Sipping a lunchtime latte amid the gleaming skyscrapers of Istanbul's financial district, banker Mehmet Canayaz debated whether the European Union should admit Turkey. The prognosis, he admitted, was not good: a dynamic, forward-looking region would end up shackled to an economy with severe debt, financial instability, and an uncompetitive workforce. Best for Turkey, perhaps, to steer clear of the chaotic Brussels club altogether.

"If we don't join, it will be Europe's problem, not ours," said Mr Canayaz, 25, who was relieved to be watching the recent Euro-zone crash from the outside rather than the inside.

"If they do let us in one day, fine. But in coming years, it will be them that needs us, more than us needing them. Their economy isn't as competitive as it once was."

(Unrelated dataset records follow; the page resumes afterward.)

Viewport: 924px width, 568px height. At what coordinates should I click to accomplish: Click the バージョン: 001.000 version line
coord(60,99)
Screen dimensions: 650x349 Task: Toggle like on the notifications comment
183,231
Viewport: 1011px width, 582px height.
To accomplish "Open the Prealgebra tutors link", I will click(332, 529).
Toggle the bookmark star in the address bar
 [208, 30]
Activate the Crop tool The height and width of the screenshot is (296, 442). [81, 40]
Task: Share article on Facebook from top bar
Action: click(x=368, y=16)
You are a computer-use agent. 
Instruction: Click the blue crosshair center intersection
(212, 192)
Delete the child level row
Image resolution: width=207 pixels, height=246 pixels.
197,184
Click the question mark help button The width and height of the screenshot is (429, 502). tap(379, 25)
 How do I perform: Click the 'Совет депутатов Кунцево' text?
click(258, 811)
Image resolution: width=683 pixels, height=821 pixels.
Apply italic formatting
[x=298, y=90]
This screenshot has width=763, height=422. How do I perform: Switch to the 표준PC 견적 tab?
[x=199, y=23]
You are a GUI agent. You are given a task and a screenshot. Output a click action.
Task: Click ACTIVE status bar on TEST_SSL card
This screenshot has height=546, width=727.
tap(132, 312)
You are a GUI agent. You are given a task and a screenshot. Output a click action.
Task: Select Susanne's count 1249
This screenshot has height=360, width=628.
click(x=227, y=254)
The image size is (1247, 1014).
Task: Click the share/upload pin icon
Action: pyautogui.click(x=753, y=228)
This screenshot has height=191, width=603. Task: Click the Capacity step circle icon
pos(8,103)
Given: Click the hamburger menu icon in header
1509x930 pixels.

The issue of whether the EU should be allowed to join Turkey, rather than Turkey being allowed to join the EU, is not the way the Eurocrats of Brussels have often chosen to phrase it since the stalled membership talks formally began in 1987.

But when the EU's Foreign Affairs High Representative, Baroness Ashton, arrives in Ankara for fresh accession talks this week, she may well find no shortage of Turks asking the same question the same way round as Mr Canayaz.

Fed up with being rebuffed by France and Germany, proud of their successful economy, and increasingly keen to court their fellow Muslim neighbours to the East, a growing number of Turkey's 73 million citizens are now wondering whether EU membership is quite so important as it once seemed. While nearly three quarters of Turks supported the idea in 2004, some polls less than half doing so now.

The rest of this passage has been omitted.